To date, 307 practitioners in China have died from police torture, the Falun Gong website claims.

"My parents right now are under police supervision, and every move they are being watched," Zheng said. "They should be very careful, otherwise [the police] shall put them into jail."

"They won't give up the practice," Zheng said. "The [party name omitted] government controls all the media, the people's life ... They only tell you the good things -- how good the government is, how wonderful people's lives [are] ... Falun Gong practitioners just want to practice ... The police will beat them to death," Zheng said.

His parents tried to come to the U.S. but were told at a police station that unless they renounced Falun Gong, they could not get passports.

"It's very hard for Americans to understand. Falun Gong teaches Truthfulness, Compassion and Forbearance in any circumstance. The Chinese government just doesn't want people to be like that," Zheng said.

Despite the oppression, followers said Falun Gong practitioners remain completely pacifist, even when beaten by Chinese policemen. "For the almost three years of prosecution, there is not one case where a Falun Gong practitioner struck back," Zheng said.

The suppression came to a head on Jan. 23 when five alleged Falun Gong practitioners set themselves on fire in Tiananmen Square, but local followers said the event was set up by the Chinese government.

"It's very clear ... in Falun Gong ... killing living beings including oneself is very, very bad and leads me to believe that the [self-immolators] weren't Falun Gong practitioners," Skibinsky said.

"I don't know exactly who those self-immolators were, but I would not be surprised if they were people who had in fact been brainwashed by the government," she said.

Chinese History Professor Emeritus Merle Goldman and Weller said they didn't know for sure whether the self-immolated were Falun Gong practitioners.

Though the self-immolation broadcast "turned people against [Falun Gong]," Falun Gong continues to receive widespread support for their cause, Goldman said.

"The U.S. government is really supportive of Falun Gong ... trying to voice their concerns about what's happening," Skibinsky said.

[...]

Although Weller said the followers will be reduced in number after the government persecution, Goldman said she didn't believe the faith could eliminated.

Tianlun Jian has a 60-year-old relative who was arrested and sentenced to prison, but is now under house arrest and daily supervision because the prisons are full, he said.

"They [the government] is even releasing some prisoners to make room for Falun Gong practitioners," Jian said.

"While many Chinese decide to practice Falun Gong, on the other hand, the Chinese government is sending out its own propaganda against Falun Gong ... [...] Any sort of negative reports I've read about Falun Gong are filled with information that isn't true about Falun Gong," Skibinsky said.

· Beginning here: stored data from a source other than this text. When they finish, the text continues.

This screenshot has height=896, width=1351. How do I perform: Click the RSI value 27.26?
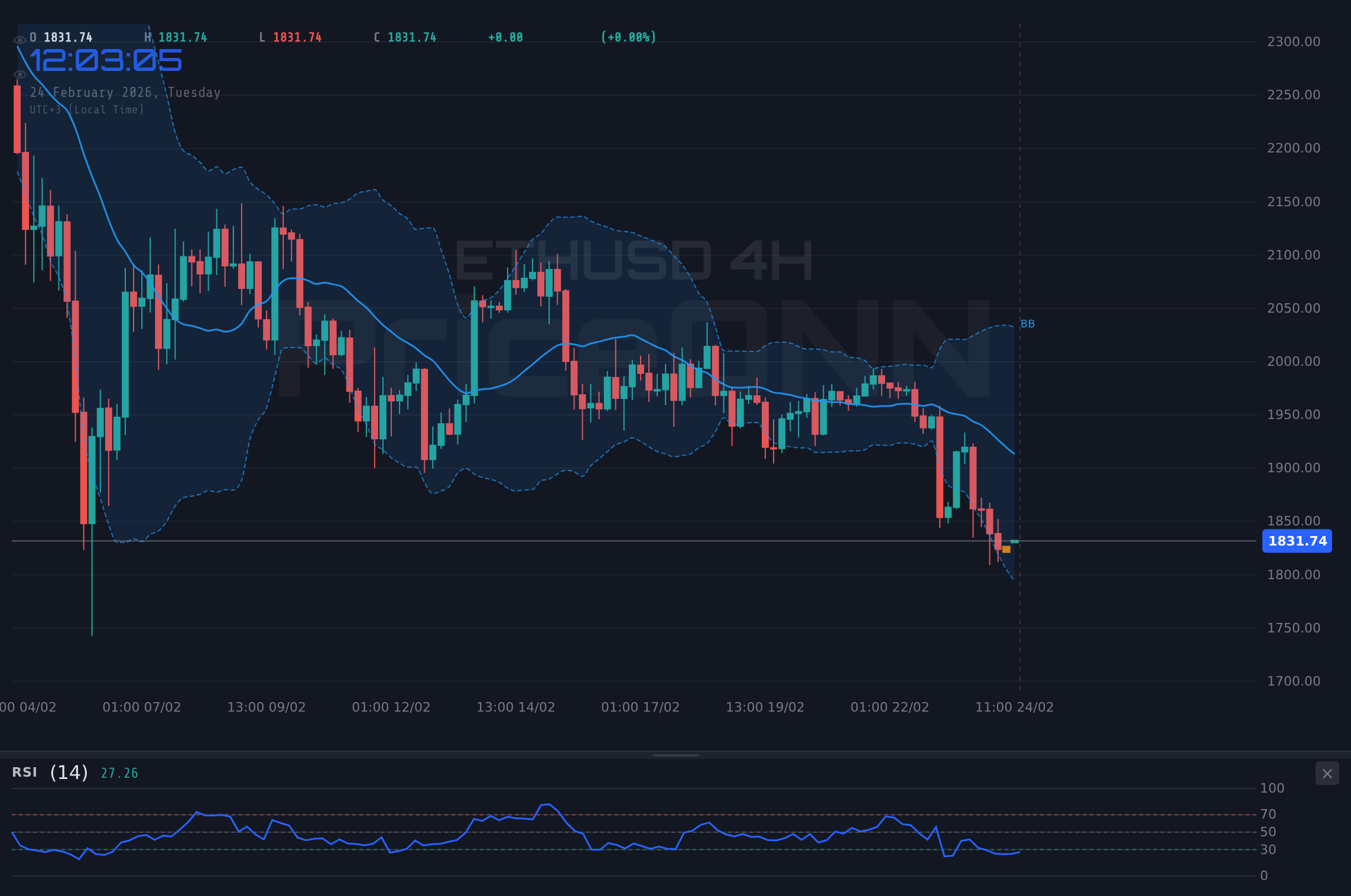(x=119, y=772)
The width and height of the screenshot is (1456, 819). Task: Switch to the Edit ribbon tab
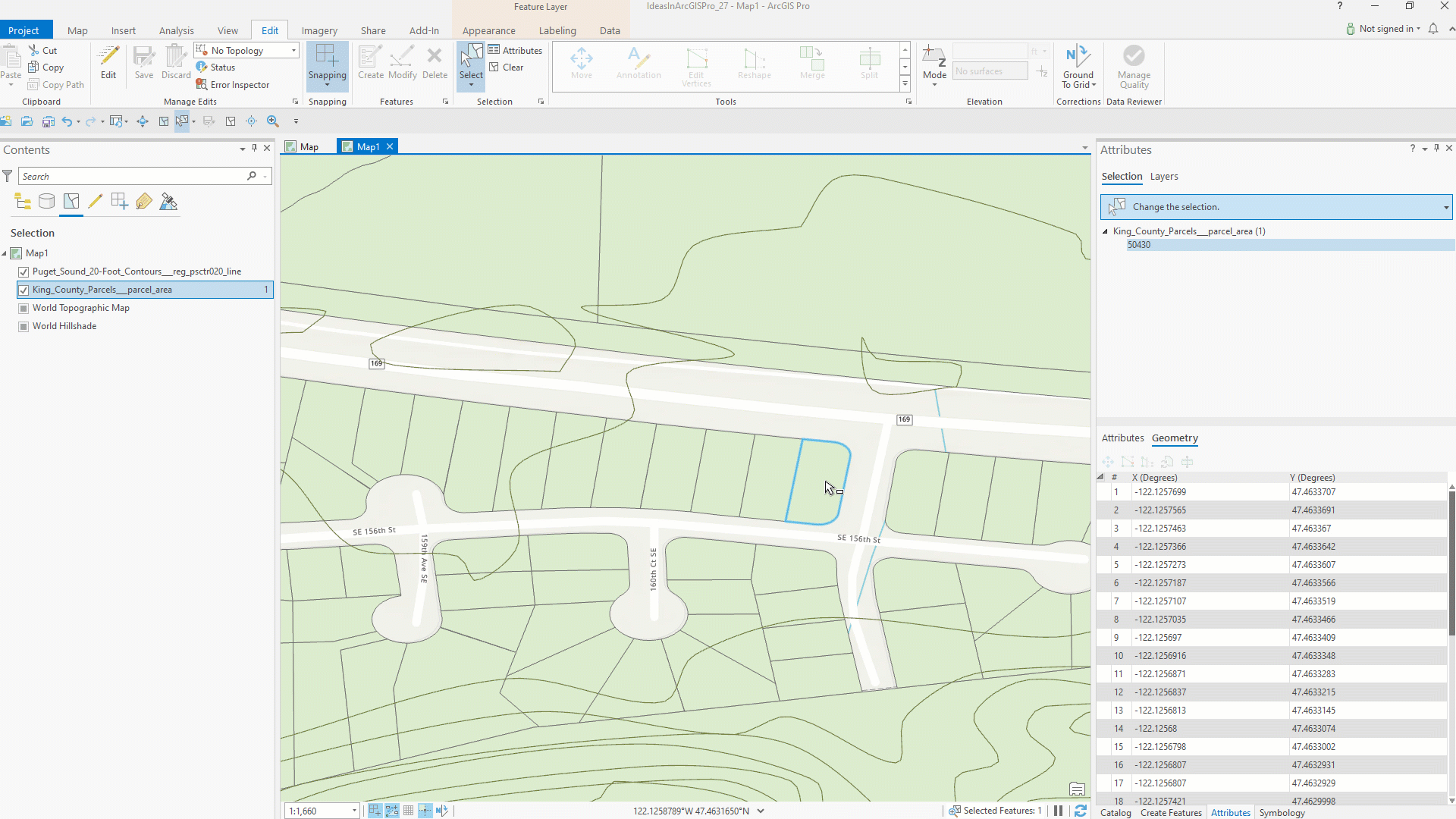[269, 30]
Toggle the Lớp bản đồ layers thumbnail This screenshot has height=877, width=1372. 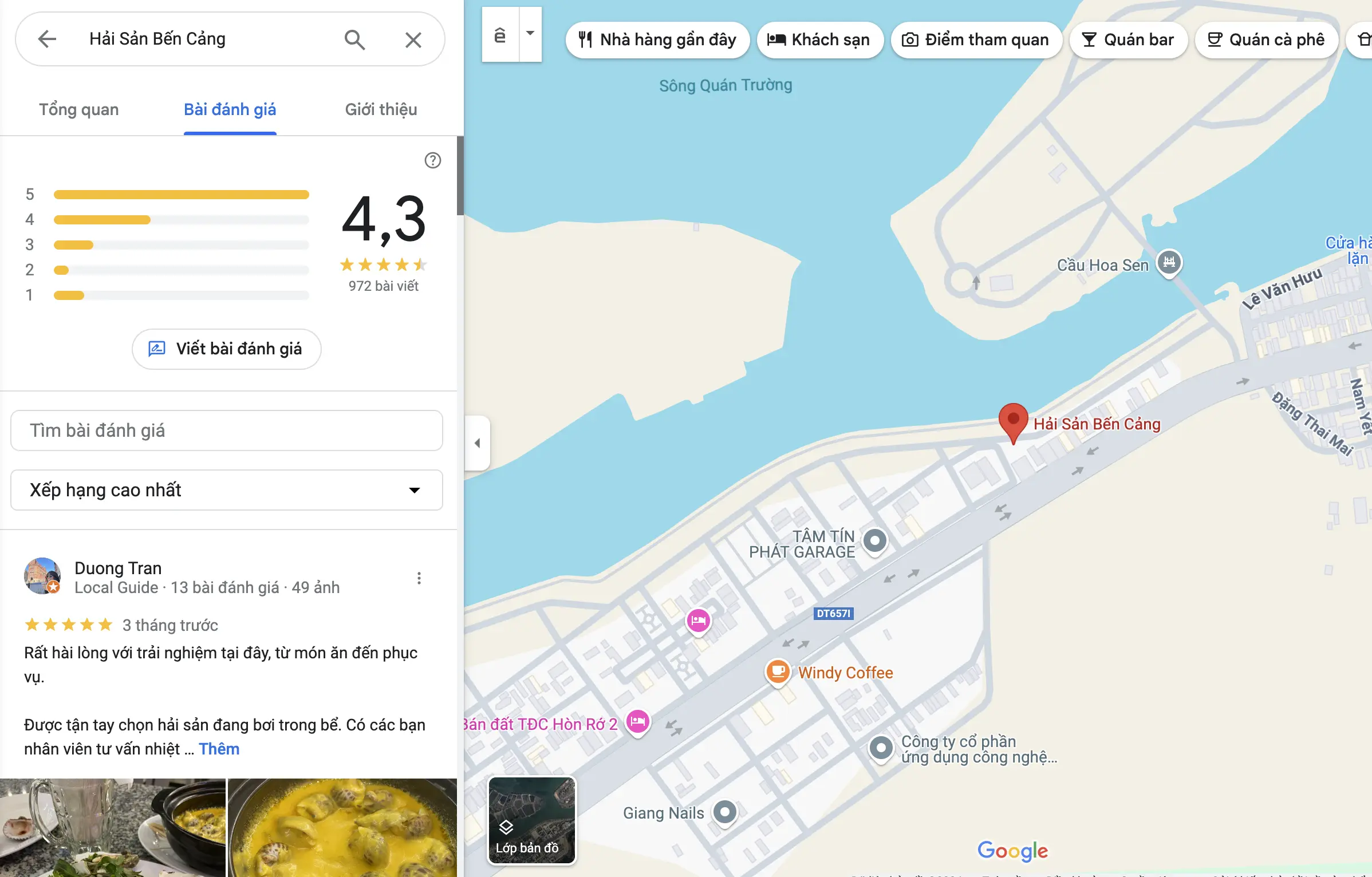[531, 820]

Zheng expressed faith that the group at BU could have a positive impact on the persecution by influencing public opinion. Recently, the U.S. government has called for the release of Chinese intellectuals charged as spies, he said.

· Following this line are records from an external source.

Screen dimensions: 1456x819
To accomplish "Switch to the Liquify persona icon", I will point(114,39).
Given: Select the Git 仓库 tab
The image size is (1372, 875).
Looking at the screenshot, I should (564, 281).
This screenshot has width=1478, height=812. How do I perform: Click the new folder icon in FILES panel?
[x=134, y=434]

Measures have been taken to spread awareness of Falun Gong's plight in China, including the SOS Walk from several U.S. cities to Washington, D.C., in July 2001 to mark the two-year anniversary of the [persecution].

Zheng participated in the 20-day SOS Walk [Across MA], "to raise people's attention and to help us since this is an urgent situation."

"We also gave some material to local governments ... in all the places we passed," he said.

"It would be great to have an open house to invite faculty and the professors in history, Chinese cultural studies and ... the theology department as well as staff and students ..." to speak about the movement in the U.S. and China, Skibinsky said.

"It's not the quantity of people that matters," Skibinsky said.